:: WHAT YOU NEED TO DO ::
Nothing in the listing may change. Repeat all of it.

:: SOURCE INFORMATION ::
□ □ □ □ □ □ □

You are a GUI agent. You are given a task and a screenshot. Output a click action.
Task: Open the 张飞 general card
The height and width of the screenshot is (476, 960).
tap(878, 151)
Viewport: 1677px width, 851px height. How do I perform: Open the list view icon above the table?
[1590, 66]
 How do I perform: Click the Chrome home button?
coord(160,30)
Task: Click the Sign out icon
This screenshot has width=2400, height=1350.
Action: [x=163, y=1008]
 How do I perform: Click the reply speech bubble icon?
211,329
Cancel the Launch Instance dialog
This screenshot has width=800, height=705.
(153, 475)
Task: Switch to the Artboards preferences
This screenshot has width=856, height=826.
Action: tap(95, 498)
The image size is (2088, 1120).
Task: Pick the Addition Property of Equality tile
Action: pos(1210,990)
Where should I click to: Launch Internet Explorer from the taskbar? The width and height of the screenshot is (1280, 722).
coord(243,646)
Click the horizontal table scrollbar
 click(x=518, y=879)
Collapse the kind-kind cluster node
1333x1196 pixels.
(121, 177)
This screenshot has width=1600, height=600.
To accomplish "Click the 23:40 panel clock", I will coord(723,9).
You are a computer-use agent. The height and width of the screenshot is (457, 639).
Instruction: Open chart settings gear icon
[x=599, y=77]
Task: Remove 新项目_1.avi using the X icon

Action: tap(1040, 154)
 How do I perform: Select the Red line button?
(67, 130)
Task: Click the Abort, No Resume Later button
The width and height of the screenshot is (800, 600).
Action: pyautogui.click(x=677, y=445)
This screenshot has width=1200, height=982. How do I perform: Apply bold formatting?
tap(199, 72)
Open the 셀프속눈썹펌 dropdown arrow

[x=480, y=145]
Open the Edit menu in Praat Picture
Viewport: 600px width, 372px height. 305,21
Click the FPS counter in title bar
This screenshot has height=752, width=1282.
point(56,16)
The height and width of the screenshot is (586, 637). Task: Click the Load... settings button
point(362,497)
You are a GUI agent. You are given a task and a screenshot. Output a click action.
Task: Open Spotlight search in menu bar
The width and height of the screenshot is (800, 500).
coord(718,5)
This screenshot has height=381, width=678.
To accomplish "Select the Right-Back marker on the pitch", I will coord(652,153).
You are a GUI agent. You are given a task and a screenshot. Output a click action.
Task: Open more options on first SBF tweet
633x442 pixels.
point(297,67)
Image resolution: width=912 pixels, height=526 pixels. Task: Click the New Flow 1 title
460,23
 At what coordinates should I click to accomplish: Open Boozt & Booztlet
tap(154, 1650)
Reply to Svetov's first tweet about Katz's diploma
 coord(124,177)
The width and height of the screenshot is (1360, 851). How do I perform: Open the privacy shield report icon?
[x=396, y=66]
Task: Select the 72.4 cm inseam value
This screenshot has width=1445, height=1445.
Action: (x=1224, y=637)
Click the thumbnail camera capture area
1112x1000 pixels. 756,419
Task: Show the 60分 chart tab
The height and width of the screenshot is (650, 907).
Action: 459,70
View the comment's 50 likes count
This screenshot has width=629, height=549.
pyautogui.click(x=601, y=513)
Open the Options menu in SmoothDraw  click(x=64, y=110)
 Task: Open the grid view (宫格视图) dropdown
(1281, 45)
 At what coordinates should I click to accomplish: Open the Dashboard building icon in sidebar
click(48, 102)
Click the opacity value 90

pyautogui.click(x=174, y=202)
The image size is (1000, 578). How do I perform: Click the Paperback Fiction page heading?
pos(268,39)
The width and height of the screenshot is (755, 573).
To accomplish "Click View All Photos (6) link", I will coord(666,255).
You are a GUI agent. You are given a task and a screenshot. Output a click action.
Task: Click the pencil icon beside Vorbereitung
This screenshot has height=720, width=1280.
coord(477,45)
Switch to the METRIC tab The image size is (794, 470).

□ □ □ □ □ □ □

:: RESPONSE TO THIS TASK ::
You are a GUI agent. You are given a task and a screenshot. Output a click action.
Task: Open the 张飞 general card
The height and width of the screenshot is (476, 960).
tap(878, 151)
Viewport: 1677px width, 851px height. How do I perform: Open the list view icon above the table?
[1590, 66]
 How do I perform: Click the Chrome home button?
coord(160,30)
Task: Click the Sign out icon
This screenshot has width=2400, height=1350.
Action: [x=163, y=1008]
 How do I perform: Click the reply speech bubble icon?
211,329
Cancel the Launch Instance dialog
This screenshot has width=800, height=705.
(153, 475)
Task: Switch to the Artboards preferences
This screenshot has width=856, height=826.
Action: tap(95, 498)
The image size is (2088, 1120).
Task: Pick the Addition Property of Equality tile
Action: pos(1210,990)
Where should I click to: Launch Internet Explorer from the taskbar? The width and height of the screenshot is (1280, 722).
coord(243,646)
Click the horizontal table scrollbar
 click(x=518, y=879)
Collapse the kind-kind cluster node
1333x1196 pixels.
(121, 177)
This screenshot has width=1600, height=600.
To accomplish "Click the 23:40 panel clock", I will coord(723,9).
You are a computer-use agent. The height and width of the screenshot is (457, 639).
Instruction: Open chart settings gear icon
[x=599, y=77]
Task: Remove 新项目_1.avi using the X icon

Action: tap(1040, 154)
 How do I perform: Select the Red line button?
(67, 130)
Task: Click the Abort, No Resume Later button
The width and height of the screenshot is (800, 600).
Action: pyautogui.click(x=677, y=445)
This screenshot has width=1200, height=982. How do I perform: Apply bold formatting?
tap(199, 72)
Open the 셀프속눈썹펌 dropdown arrow

[x=480, y=145]
Open the Edit menu in Praat Picture
Viewport: 600px width, 372px height. 305,21
Click the FPS counter in title bar
This screenshot has height=752, width=1282.
point(56,16)
The height and width of the screenshot is (586, 637). Task: Click the Load... settings button
point(362,497)
You are a GUI agent. You are given a task and a screenshot. Output a click action.
Task: Open Spotlight search in menu bar
The width and height of the screenshot is (800, 500).
coord(718,5)
This screenshot has height=381, width=678.
To accomplish "Select the Right-Back marker on the pitch", I will coord(652,153).
You are a GUI agent. You are given a task and a screenshot. Output a click action.
Task: Open more options on first SBF tweet
633x442 pixels.
point(297,67)
Image resolution: width=912 pixels, height=526 pixels. Task: Click the New Flow 1 title
460,23
 At what coordinates should I click to accomplish: Open Boozt & Booztlet
tap(154, 1650)
Reply to Svetov's first tweet about Katz's diploma
 coord(124,177)
The width and height of the screenshot is (1360, 851). How do I perform: Open the privacy shield report icon?
[x=396, y=66]
Task: Select the 72.4 cm inseam value
This screenshot has width=1445, height=1445.
Action: (x=1224, y=637)
Click the thumbnail camera capture area
1112x1000 pixels. 756,419
Task: Show the 60分 chart tab
The height and width of the screenshot is (650, 907).
Action: 459,70
View the comment's 50 likes count
This screenshot has width=629, height=549.
pyautogui.click(x=601, y=513)
Open the Options menu in SmoothDraw  click(x=64, y=110)
 Task: Open the grid view (宫格视图) dropdown
(1281, 45)
 At what coordinates should I click to accomplish: Open the Dashboard building icon in sidebar
click(48, 102)
Click the opacity value 90

pyautogui.click(x=174, y=202)
The image size is (1000, 578). How do I perform: Click the Paperback Fiction page heading?
pos(268,39)
The width and height of the screenshot is (755, 573).
To accomplish "Click View All Photos (6) link", I will coord(666,255).
You are a GUI agent. You are given a task and a screenshot. Output a click action.
Task: Click the pencil icon beside Vorbereitung
This screenshot has height=720, width=1280.
coord(477,45)
Switch to the METRIC tab The image size is (794, 470).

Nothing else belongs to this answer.